Prognostic markers are applicable to tumors without treatment, whereas in treated tumors only the predictive value of a metabolite can be evaluated. Only few studies with limited patient numbers investigated predictive or prognostic value of tumor metabolites. Multimodal approaches combining different values from various methods may lack of practicality and comparability between institutions. The impact of most spectroscopic studies in this area is limited by partial or even total lack of histopathological confirmation. Histopathologically proven studies showed that monitoring a tumor with MR spectroscopy may increase sensitivity and specificity to detect tumor progress or malignant transformation (Rock et al. 2002). Tedeschi et al. reported a continuous increase in the tCho signal to the time point of malignant transformation in low-grade tumors (Tedeschi et al. 1997), and Graves at al. found a tCho increase in recurrent malignant gliomas after Gamma Knife radiosurgery (Graves et al. 2001). But one should keep in mind that transient tCho increase might also occur in the radiated brain tissue.

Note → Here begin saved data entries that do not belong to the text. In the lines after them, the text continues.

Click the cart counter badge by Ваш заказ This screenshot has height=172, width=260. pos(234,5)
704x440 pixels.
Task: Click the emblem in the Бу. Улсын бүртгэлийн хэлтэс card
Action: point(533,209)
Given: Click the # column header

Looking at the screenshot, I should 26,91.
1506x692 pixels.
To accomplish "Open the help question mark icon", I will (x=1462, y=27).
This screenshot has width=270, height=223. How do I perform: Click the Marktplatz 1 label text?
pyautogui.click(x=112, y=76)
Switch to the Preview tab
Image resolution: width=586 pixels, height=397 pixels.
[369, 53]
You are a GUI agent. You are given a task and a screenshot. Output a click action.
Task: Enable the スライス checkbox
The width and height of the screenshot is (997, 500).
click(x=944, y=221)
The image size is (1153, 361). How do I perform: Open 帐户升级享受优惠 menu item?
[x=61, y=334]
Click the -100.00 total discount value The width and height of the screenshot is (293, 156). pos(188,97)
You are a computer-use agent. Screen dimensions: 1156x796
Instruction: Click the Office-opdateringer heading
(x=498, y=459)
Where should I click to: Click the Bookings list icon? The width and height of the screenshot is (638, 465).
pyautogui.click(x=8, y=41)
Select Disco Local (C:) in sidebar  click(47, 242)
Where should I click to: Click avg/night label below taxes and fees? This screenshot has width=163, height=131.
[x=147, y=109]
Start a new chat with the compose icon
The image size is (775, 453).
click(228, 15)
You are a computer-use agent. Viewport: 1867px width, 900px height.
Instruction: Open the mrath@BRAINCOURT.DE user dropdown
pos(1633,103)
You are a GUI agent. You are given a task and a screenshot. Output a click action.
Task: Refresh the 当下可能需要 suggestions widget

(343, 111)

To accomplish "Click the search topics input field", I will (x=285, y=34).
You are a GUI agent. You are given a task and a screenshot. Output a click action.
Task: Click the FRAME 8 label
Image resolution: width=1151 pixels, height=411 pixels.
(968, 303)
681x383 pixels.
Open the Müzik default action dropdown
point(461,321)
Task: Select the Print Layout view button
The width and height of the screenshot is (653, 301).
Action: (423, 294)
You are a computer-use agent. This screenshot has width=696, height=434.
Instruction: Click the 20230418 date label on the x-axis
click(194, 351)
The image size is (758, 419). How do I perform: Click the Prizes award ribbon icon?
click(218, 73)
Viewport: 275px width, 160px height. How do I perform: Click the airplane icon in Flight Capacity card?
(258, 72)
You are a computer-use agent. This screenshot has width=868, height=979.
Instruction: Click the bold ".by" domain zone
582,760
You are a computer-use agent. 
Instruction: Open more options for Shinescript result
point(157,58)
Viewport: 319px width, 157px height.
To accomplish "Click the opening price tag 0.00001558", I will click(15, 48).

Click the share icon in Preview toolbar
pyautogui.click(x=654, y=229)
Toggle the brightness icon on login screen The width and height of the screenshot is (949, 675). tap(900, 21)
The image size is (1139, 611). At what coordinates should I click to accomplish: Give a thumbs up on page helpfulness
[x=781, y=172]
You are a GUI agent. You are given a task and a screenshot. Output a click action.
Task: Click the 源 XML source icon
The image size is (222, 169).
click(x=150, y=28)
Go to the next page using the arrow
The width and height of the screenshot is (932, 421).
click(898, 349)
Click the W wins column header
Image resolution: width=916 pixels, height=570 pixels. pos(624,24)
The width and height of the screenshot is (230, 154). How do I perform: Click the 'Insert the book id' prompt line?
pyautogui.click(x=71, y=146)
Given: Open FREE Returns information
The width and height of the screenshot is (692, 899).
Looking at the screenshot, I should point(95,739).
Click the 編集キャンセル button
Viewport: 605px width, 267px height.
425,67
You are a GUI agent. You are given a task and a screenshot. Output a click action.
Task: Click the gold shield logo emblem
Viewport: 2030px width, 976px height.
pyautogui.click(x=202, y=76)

As already mentioned, high normalized creatine concentrations in untreated WHO grade II and III gliomas are correlated with shorter progression-free survival. The role of creatine in glial tumors is unknown. Most spectroscopic studies used metabolite ratios related to creatine, which lacks information on the real creatine concentrations. No creatine increase was found in glioma cells ex vivo, suggesting that the increase rather originates from (reactive) glial cells of the infiltrated brain. Further, as the creatine signal in 1H spectra represents the sum from unphosphorylated and phosphorylated creatine, the information on tumor energy metabolism obtained from intensity changes of this signal is limited and relies on additional assumptions regarding its composition and compartmentalization (Hattingen et al. 2010).

5 Treatment Monitoring

The main drawback of proton spectroscopy in treated high-grade gliomas is the small fraction of viable and solid tumor tissue in a brain area with sufficient field homogeneity to provide artifact-free spectra. Almost all patients are treated with radiation, and most patients receive at least one chemotherapeutic regime. Therefore, most lesions are heterogeneous consisting of both progressive tumor and a considerable amount of pre-injured tissue (Rock et al. 2002). In our experience, a large amount of spectroscopic data do not match the criteria for spectral quality (Kreis 2004) to allow a reliable analysis of the metabolite concentrations. The same seems true for distinguishing pseudoprogression and true tumor progression. The so-called pseudoprogression is regarded as intense reaction to combined radiochemotherapy, which decreases without additional treatments thereafter. Until now, MR spectroscopy was not very successful in differentiating pseudoprogression from real progression (Hygino da Cruz et al. 2011).

Therapy-induced brain injuries occur in about 20–30 % of patients treated with temozolomide radiochemotherapy. These lesions enhance early after radiation which may imitate tumor progression (Brandes et al. 2008). For adequate therapy decisions, additional methods are required to differentiate these reactions from real tumor growth.

Phosphorus spectroscopy might be the more appropriate method for treatment monitoring, since it is less prone to artifacts and, although of inferior spatial resolution, could be more specific by differentiating between the phosphomonoesters and phosphodiesters. First data on a cohort of patients with recurrent glioblastomas, all treated with bevacizumab in the second line, yielded that PCho/GPC seems to be appropriate to predict survival time and also to detect tumor progress (Hattingen et al. 2013).